— begin —

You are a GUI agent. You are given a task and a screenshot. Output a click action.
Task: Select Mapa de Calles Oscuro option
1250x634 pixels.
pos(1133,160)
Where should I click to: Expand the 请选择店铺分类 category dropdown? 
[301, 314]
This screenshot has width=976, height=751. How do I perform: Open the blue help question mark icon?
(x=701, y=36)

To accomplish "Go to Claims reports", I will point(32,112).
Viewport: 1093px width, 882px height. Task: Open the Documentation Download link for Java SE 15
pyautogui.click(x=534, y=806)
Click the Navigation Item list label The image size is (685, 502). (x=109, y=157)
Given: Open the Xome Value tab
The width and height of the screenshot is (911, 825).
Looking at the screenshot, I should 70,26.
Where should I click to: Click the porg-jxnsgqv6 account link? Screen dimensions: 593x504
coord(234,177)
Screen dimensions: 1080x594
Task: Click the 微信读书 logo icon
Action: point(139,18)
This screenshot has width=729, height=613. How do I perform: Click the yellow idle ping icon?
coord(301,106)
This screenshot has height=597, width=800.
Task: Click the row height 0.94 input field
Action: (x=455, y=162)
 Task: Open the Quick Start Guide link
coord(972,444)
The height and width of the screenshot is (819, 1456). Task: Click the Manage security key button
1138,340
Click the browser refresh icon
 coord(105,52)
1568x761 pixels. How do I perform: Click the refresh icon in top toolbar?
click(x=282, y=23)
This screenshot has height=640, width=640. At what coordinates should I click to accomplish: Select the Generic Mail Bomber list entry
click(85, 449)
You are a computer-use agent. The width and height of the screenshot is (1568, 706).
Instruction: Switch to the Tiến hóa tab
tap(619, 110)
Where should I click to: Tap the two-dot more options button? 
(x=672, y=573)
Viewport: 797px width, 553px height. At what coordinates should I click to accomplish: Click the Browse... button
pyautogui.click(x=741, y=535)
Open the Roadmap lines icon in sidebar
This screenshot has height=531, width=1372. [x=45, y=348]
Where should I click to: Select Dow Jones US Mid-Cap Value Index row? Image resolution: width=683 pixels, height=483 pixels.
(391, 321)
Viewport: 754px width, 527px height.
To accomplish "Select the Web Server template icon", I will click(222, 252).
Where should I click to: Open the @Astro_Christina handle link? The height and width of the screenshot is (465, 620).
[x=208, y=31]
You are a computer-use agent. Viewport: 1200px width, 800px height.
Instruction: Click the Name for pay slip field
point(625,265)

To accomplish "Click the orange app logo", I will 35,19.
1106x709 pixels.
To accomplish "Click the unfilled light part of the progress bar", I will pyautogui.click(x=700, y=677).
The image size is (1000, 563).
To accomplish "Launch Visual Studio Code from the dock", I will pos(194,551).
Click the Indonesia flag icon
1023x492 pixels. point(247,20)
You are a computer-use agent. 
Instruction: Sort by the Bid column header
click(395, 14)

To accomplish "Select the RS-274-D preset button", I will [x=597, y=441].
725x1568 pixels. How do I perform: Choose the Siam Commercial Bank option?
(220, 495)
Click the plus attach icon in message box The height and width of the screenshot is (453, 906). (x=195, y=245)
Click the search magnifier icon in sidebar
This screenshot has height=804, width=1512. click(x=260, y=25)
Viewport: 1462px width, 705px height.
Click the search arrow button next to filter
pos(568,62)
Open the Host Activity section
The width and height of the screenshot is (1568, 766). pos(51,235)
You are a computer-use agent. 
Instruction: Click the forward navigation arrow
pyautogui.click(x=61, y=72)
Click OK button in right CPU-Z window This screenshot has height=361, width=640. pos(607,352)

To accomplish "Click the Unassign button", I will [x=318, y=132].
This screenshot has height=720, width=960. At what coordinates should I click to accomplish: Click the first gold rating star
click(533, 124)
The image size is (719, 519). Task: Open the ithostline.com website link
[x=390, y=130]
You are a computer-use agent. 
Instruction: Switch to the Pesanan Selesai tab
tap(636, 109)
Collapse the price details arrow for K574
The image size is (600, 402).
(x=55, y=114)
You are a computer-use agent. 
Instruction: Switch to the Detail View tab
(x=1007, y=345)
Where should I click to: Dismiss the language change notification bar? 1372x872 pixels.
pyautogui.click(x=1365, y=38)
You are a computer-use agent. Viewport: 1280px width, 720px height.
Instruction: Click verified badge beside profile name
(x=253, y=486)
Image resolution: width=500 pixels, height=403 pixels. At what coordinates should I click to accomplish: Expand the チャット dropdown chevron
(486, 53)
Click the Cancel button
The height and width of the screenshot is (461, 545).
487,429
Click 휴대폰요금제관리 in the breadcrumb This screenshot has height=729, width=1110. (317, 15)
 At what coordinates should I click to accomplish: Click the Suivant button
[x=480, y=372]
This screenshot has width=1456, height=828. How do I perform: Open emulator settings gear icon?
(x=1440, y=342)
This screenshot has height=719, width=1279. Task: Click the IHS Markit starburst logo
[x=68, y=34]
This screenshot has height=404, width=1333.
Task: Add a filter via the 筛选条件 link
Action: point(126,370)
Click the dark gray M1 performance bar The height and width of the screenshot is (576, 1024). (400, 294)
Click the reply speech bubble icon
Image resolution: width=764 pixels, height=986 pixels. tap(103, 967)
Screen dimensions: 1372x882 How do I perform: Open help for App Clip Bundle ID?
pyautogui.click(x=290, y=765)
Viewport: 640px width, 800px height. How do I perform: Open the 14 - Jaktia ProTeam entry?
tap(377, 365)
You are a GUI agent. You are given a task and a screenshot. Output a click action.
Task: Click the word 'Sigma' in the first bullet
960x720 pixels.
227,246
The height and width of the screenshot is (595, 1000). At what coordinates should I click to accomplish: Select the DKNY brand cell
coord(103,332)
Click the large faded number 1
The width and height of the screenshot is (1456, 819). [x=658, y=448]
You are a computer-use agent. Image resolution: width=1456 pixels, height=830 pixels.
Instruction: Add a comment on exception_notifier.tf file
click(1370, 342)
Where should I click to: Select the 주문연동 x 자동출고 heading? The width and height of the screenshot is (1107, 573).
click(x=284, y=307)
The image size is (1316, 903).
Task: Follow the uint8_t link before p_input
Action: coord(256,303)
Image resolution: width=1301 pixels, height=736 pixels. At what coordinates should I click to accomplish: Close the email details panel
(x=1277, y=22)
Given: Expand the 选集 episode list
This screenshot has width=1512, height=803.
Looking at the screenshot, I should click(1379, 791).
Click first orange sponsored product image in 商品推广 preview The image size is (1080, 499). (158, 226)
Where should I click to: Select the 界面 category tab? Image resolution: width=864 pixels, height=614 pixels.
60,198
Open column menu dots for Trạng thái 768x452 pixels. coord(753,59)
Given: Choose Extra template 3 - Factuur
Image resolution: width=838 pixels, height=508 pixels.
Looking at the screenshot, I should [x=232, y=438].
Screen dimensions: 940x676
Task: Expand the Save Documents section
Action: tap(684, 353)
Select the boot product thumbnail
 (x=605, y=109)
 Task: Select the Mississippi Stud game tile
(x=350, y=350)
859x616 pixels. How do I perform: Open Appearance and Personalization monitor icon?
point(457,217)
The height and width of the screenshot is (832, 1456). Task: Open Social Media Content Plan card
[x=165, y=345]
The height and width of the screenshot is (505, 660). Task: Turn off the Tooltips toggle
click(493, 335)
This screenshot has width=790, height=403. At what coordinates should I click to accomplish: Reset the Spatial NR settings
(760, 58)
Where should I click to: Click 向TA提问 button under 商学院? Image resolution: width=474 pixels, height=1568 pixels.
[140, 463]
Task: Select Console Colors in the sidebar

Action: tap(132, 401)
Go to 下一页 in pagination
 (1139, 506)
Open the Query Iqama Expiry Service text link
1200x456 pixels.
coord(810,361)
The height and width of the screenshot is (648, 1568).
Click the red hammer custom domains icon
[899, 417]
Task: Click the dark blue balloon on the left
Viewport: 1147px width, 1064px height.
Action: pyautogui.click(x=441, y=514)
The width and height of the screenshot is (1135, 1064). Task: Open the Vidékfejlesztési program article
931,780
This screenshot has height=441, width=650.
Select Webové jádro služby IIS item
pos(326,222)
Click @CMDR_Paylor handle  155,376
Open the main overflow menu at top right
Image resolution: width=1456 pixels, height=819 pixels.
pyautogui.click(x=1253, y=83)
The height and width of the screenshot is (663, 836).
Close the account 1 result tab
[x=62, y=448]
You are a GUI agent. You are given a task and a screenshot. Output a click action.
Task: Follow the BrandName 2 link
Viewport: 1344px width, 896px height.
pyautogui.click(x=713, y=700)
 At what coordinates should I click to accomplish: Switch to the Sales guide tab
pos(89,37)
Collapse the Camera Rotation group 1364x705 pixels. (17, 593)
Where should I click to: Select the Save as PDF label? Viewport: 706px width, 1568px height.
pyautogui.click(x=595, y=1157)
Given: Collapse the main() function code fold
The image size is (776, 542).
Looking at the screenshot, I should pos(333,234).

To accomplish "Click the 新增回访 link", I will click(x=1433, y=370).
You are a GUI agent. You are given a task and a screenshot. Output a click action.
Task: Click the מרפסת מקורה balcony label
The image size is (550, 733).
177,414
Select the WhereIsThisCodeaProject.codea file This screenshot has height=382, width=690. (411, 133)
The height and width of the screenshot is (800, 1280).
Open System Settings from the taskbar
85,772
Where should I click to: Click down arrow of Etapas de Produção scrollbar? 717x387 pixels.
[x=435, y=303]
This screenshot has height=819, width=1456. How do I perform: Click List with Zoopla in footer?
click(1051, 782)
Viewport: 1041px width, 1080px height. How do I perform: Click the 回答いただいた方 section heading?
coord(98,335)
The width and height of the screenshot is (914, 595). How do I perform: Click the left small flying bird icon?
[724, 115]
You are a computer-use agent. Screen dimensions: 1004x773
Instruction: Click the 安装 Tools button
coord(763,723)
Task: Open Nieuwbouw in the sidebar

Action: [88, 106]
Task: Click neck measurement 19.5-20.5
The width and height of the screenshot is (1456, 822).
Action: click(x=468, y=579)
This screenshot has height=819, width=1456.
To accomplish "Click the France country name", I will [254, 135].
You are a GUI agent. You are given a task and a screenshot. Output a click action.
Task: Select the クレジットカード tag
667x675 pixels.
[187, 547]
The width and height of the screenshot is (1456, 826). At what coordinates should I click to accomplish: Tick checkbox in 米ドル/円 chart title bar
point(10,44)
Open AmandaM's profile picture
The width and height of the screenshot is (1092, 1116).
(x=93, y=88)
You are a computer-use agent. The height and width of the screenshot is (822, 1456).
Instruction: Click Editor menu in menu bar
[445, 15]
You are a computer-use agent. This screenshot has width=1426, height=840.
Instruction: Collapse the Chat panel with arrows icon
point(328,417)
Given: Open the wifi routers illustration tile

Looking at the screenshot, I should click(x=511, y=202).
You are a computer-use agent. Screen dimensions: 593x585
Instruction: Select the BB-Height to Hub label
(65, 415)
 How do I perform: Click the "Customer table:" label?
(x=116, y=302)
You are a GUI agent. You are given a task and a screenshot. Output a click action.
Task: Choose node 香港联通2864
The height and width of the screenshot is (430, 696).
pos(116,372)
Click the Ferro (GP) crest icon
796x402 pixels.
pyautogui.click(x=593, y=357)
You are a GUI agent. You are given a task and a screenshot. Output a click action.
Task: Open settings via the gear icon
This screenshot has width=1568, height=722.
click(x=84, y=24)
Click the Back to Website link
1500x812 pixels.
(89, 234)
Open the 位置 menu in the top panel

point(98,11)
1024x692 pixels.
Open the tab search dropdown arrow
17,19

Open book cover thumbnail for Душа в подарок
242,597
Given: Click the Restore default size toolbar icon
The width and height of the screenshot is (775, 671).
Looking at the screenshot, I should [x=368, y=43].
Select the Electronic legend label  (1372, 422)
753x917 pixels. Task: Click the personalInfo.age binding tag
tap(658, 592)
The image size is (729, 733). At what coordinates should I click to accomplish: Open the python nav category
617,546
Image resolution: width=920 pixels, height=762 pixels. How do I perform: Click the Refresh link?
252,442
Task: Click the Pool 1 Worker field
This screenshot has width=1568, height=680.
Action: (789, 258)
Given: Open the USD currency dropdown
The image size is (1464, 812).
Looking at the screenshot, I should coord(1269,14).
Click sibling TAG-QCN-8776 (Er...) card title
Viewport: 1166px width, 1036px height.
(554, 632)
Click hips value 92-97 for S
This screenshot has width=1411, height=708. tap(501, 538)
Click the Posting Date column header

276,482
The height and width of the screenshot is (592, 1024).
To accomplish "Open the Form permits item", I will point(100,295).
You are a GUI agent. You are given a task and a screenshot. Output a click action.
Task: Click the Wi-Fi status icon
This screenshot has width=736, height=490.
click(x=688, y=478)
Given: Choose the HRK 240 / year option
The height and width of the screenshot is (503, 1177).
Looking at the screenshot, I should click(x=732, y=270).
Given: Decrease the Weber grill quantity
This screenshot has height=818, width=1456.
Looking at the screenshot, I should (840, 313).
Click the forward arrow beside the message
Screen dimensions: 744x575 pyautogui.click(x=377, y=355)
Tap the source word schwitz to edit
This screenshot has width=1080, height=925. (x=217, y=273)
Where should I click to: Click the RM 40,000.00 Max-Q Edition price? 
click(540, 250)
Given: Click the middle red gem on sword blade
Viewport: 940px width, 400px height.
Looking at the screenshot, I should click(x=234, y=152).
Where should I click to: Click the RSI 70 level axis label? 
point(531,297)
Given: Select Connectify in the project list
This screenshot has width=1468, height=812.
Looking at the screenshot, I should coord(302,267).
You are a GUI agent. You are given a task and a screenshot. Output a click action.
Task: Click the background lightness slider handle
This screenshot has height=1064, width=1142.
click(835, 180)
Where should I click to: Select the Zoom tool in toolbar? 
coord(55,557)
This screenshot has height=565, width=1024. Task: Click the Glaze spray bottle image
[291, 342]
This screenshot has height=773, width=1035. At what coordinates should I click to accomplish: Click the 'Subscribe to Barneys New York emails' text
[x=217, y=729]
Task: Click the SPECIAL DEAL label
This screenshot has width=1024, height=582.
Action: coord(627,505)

— end —

> _Directions_
Can you copy the rows verbatim, from the line that contains "Given: Decrease the Weber grill quantity" through the line that contains "[x=217, y=729]", including both of those lines?

> _Result below_
Given: Decrease the Weber grill quantity
This screenshot has height=818, width=1456.
Looking at the screenshot, I should (840, 313).
Click the forward arrow beside the message
Screen dimensions: 744x575 pyautogui.click(x=377, y=355)
Tap the source word schwitz to edit
This screenshot has width=1080, height=925. (x=217, y=273)
Where should I click to: Click the RM 40,000.00 Max-Q Edition price? 
click(540, 250)
Given: Click the middle red gem on sword blade
Viewport: 940px width, 400px height.
Looking at the screenshot, I should click(x=234, y=152).
Where should I click to: Click the RSI 70 level axis label? 
point(531,297)
Given: Select Connectify in the project list
This screenshot has width=1468, height=812.
Looking at the screenshot, I should coord(302,267).
You are a GUI agent. You are given a task and a screenshot. Output a click action.
Task: Click the background lightness slider handle
This screenshot has height=1064, width=1142.
click(835, 180)
Where should I click to: Select the Zoom tool in toolbar? 
coord(55,557)
This screenshot has height=565, width=1024. Task: Click the Glaze spray bottle image
[291, 342]
This screenshot has height=773, width=1035. At what coordinates should I click to accomplish: Click the 'Subscribe to Barneys New York emails' text
[x=217, y=729]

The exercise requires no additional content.